What is the Chain of Infection?

What is the Chain of Infection in Health and Social Care?

Infection Control

Care Learning

2 mins READ

The chain of infection is a model used to understand how infectious diseases are transmitted from one host to another.

Breaking any link in this chain can effectively prevent the spread of infection. It is important to understand the chain of infection in health and social care settings.

Below, we detail each component of the chain of infection:

1. Infectious Agent

The first link is the pathogen, or microorganism, that causes the disease. This can be a virus, bacterium, fungus, or parasite. The infectious agent must be present for the disease to occur.

Examples:

  • Viruses: Influenza, HIV
  • Bacteria: Tuberculosis, E. coli
  • Fungi: Candida (which can cause thrush)
  • Parasites: Plasmodium (which causes malaria)

2. Reservoir

The reservoir is the natural habitat where the infectious agent lives, grows, and multiplies. This can be a human, animal, or environmental source.

Examples:

  • Humans: Carriers of diseases like hepatitis B
  • Animals: Carriers of diseases like rabies (in dogs) or avian flu (in birds)
  • Environment: Contaminated water, soil, or surfaces can act as reservoirs for organisms like Legionella bacteria.

3. Portal of Exit

The portal of exit is the path by which the infectious agent leaves the reservoir. This is necessary for the organism to find a new host.

Examples:

  • Respiratory tract: Coughing and sneezing spread the flu and tuberculosis.
  • Gastrointestinal tract: Vomiting and diarrhoea spread illnesses like cholera or norovirus.
  • Blood: Needlestick injuries or blood transfusions can spread hepatitis B and HIV.

4. Mode of Transmission

The mode of transmission is how the infectious agent is transferred from the reservoir to a new host. Transmission can be direct or indirect.

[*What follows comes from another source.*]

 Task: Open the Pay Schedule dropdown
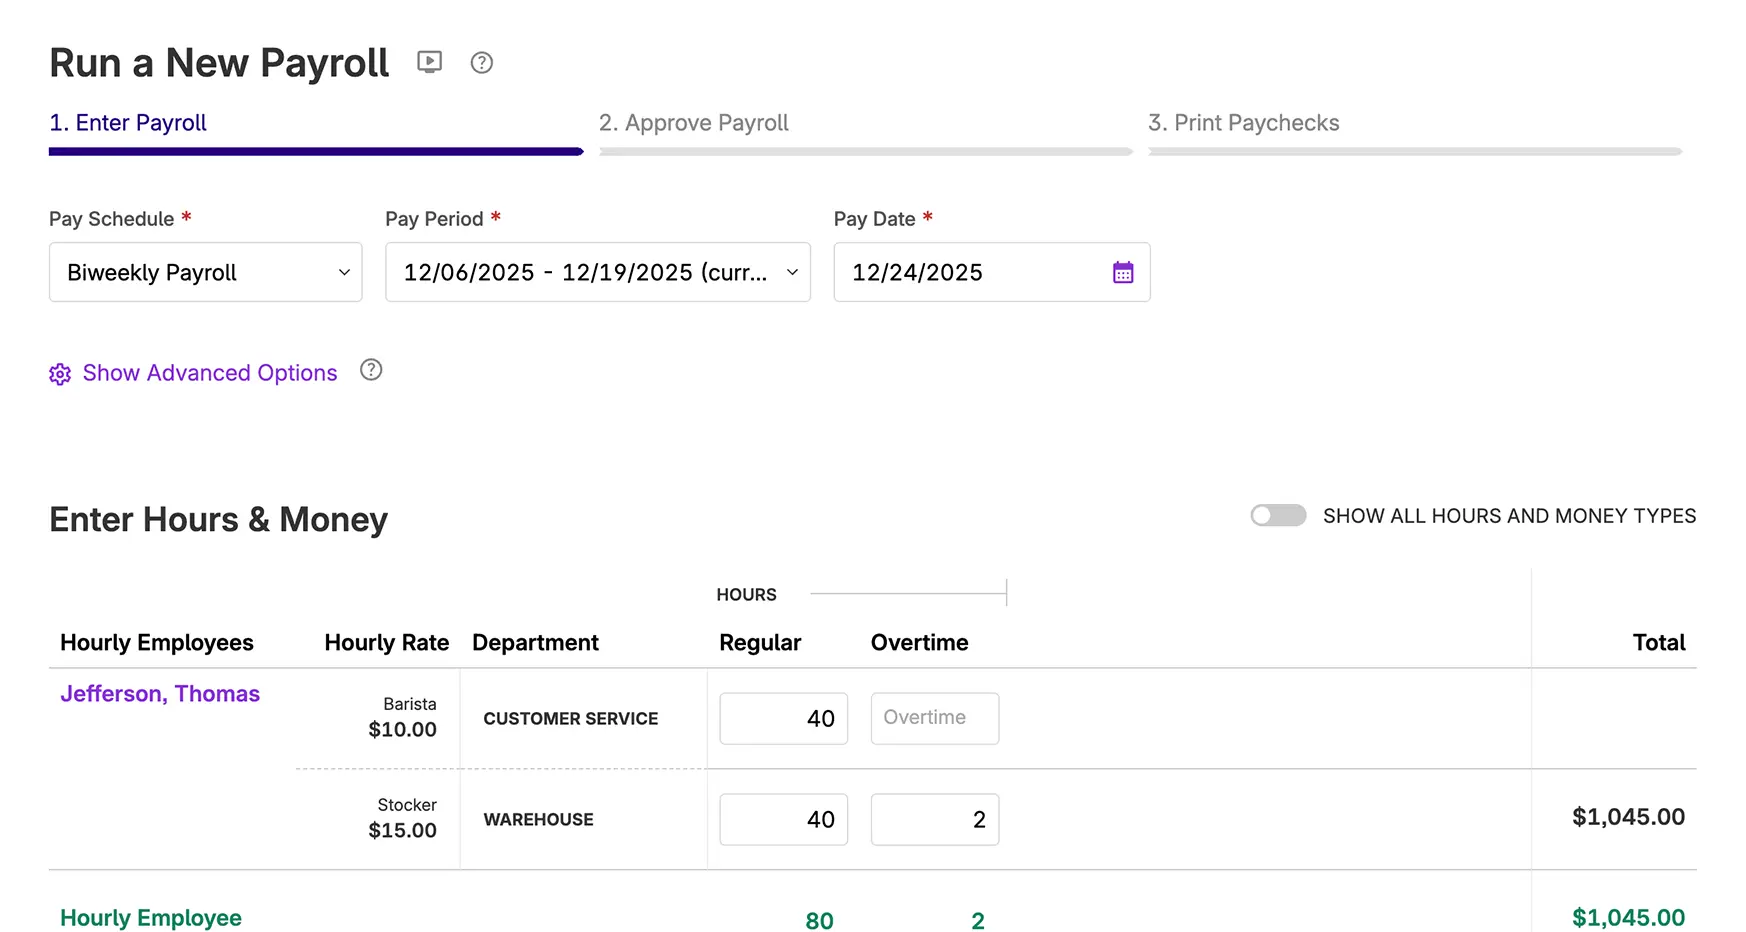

  • Direct Transmission: Includes direct contact (touching, kissing), droplet spread (sneezing, coughing).
  • Indirect Transmission: Involves an intermediary:
  • Airborne: Pathogens carried in dust or droplets, e.g., tuberculosis.
  • Vehicle-borne: Food, water, and objects like medical equipment can carry pathogens, e.g., Salmonella via contaminated food.
  • Vector-borne: Insects like mosquitoes (malaria) or ticks (Lyme disease) serve as carriers.

5. Portal of Entry

The portal of entry is the route through which the infectious agent enters a new host. The portals of entry are often similar to the portals of exit.

Examples:

  • Respiratory tract: Inhalation of airborne droplets.
  • Gastrointestinal tract: Ingestion of contaminated food or water.
  • Skin/mucous membranes: Open wounds, insect bites, or mucous membranes in the eyes, mouth, nose.

6. Susceptible Host

The final link is a susceptible host—someone who is not immune to the infectious agent. Various factors can affect susceptibility, including age, health status, vaccination status, and immune system function.

Examples:

  • Newborns and older adults are often more susceptible to infections because of weaker immune systems.
  • Individuals with chronic illnesses or those receiving immunosuppressive treatments are also at increased risk.

Breaking the Chain of Infection

To prevent the spread of diseases, interventions can be targeted at any point in this chain:

  1. Infectious Agent: Use anti-microbial agents and practice good hygiene to kill or reduce pathogens.
  2. Reservoir: Eliminate or sanitise sources of infection; isolate infected individuals.
  3. Portal of Exit: Use protective measures, such as masks and proper disposal of medical waste, to block exit routes.
  4. Mode of Transmission: Regular handwashing, safe food practices, wearing personal protective equipment (PPE), and using insect repellent can disrupt transmission.
  5. Portal of Entry: Use barriers like gloves, masks, and protective clothing to block entry points.
  6. Susceptible Host: Increase host resistance through vaccinations, proper nutrition, and medical treatment.

By understanding and interrupting the chain of infection, health professionals and individuals can reduce and control the spread of infectious diseases.